GROBOGAN,iNewsBoyolali.id-Di suatu pagi yang masih berselimut kabut tipis di pedalaman Grobogan, Jawa Tengah, seorang wanita paruh baya tampak mengayuh sepeda mini tuanya menyusuri jalanan desa yang becek dan berbatu. Jalur itu bukan sekadar rute harian—ia adalah simbol perjalanan panjang seorang pejuang literasi yang tanpa pamrih memperjuangkan pendidikan untuk masyarakat desa yang nyaris luput dari perhatian negara.
Namanya Inayati, warga Desa Ngombak, Kecamatan Kedungjati. Sehari-hari, ia menjalani profesi sebagai guru honorer di tiga sekolah berbeda: SD Negeri 1 Ngombak, sebuah SMP, dan satu madrasah.

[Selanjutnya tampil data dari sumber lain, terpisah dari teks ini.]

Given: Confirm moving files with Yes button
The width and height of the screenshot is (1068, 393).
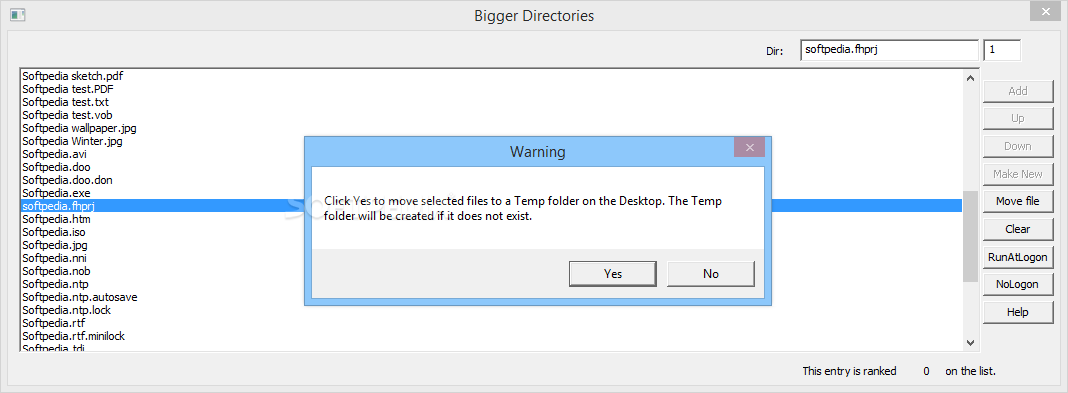Looking at the screenshot, I should coord(612,274).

Semua ia jalani dengan semangat, meski penghasilan yang didapat hanya sebesar Rp300 ribu per bulan.
“Setiap hari saya berangkat pagi naik sepeda mini, kadang bawa bekal air putih dan roti. Kalau hujan ya tetap jalan. Namanya juga sudah pilihan hidup,” ujar Inayati sambil tertawa kecil, sembari membetulkan tas kain yang selalu ia bawa berisi buku-buku pelajaran dan catatan kecilnya.
Bukan Lulusan Pendidikan, Tapi Dipercaya Mengajar Bahasa Inggris
Inayati bukanlah lulusan fakultas pendidikan. Ia menyandang gelar Sarjana Hukum, namun kemampuannya dalam berbahasa Inggris membuat sekolah mempercayakannya menjadi pengajar mata pelajaran tersebut. Dengan suara lembut namun tegas, ia mengajar anak-anak desa agar berani bermimpi tinggi, menembus batas kampung mereka yang sepi.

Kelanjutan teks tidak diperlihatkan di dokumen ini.